▶ **EXERCISE**: Retype the passage on conceiving later in life from "It is always" up to and including "have a child?".

▶ **TEXT PASSAGE**:
I was recently asked to comment in a Sun Herald article on 26th August (also published online here: Sydney Morning Herald) on Collette Dinnigan, who pregnant at the age of 46, has called on women not to leave it too long to try for a baby.

It is always news when a high profile personality such as Ms Dinnigan, has a child, particularly when the personality in question is a bit older.  The difficulty is that these occasions, while very happy for the people involved, give a misleading picture of the actual likelihood of conception in these circumstances.  Remember that high profile personalities such as Ms Dinnigan, are human beings who quite rightly value their privacy and so very rarely (quite understandably) talk to the press when things aren’t going so well.  It was therefore, a particularly courageous action of Ms Dinnigan, while celebrating her own happiness, to so publicly, point out the difficulties that may face other women, seeking the same fulfilment.

What then, are the issues for women in their forties who are planning to have a child?

The main difficulty is that conceiving is simply harder at that age and, even once a woman does conceive, the risk of miscarriage is higher.  Surprisingly, although we have very good data about the effects of age on IVF conception (more shortly), we don’t have very good statistics about the effects of age on conceiving naturally. The limited available data about natural conception comes from old population studies or studies of unique populations, such as the Hutterites of North America, who do not use contraception.  Interestingly these data, such as they are, seem to be entirely consistent with the more modern and abundant IVF data.  Generally, in one year of trying, 75% of women under 30 years and 66% of 35-year-old women but only 44% of 40-year-old women will achieve a live baby naturally.

▶ **INFORMATION PROVIDED**:

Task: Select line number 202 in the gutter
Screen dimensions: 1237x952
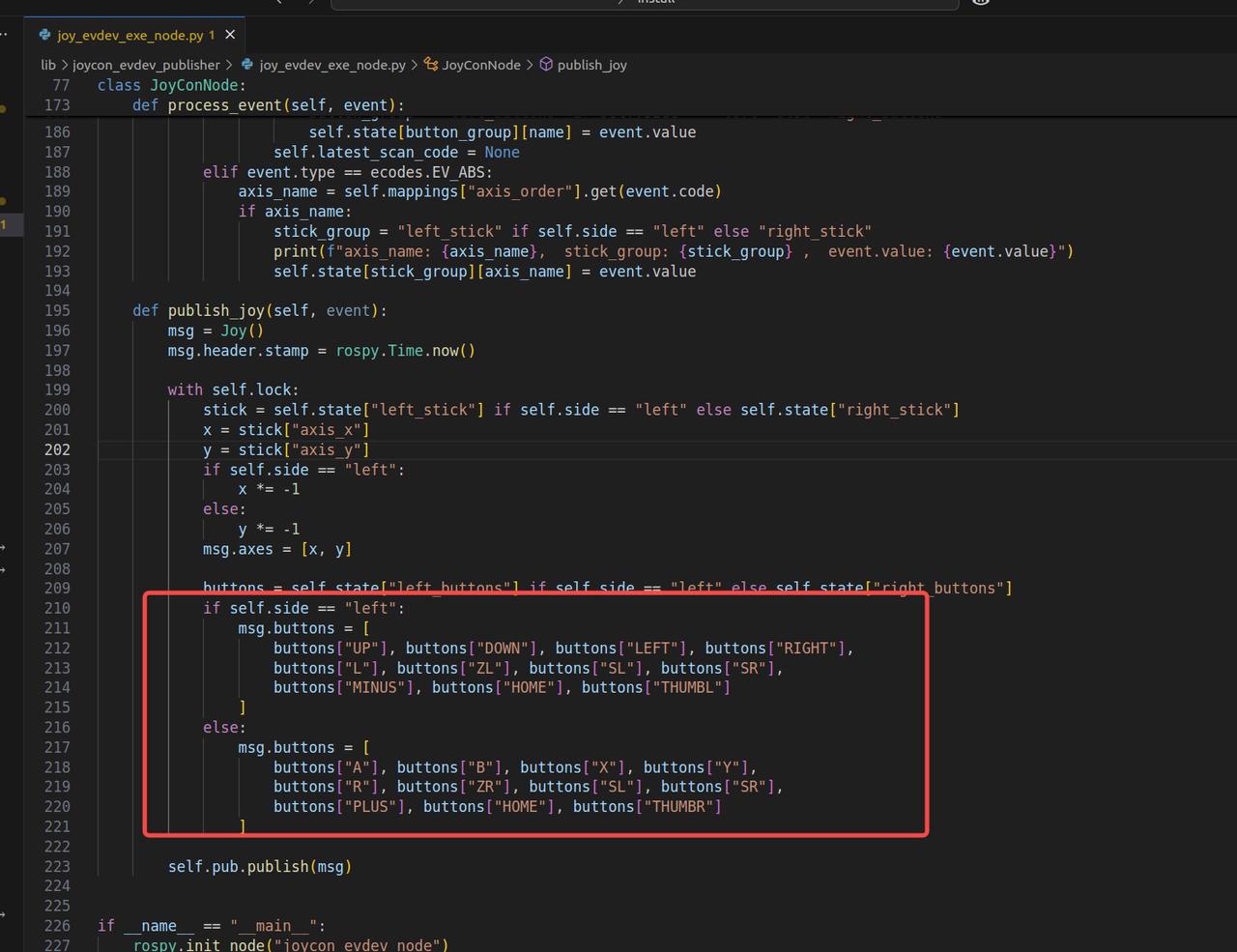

▶ **TASK ANSWER**:
It is always news when a high profile personality such as Ms Dinnigan, has a child, particularly when the personality in question is a bit older.  The difficulty is that these occasions, while very happy for the people involved, give a misleading picture of the actual likelihood of conception in these circumstances.  Remember that high profile personalities such as Ms Dinnigan, are human beings who quite rightly value their privacy and so very rarely (quite understandably) talk to the press when things aren’t going so well.  It was therefore, a particularly courageous action of Ms Dinnigan, while celebrating her own happiness, to so publicly, point out the difficulties that may face other women, seeking the same fulfilment.

What then, are the issues for women in their forties who are planning to have a child?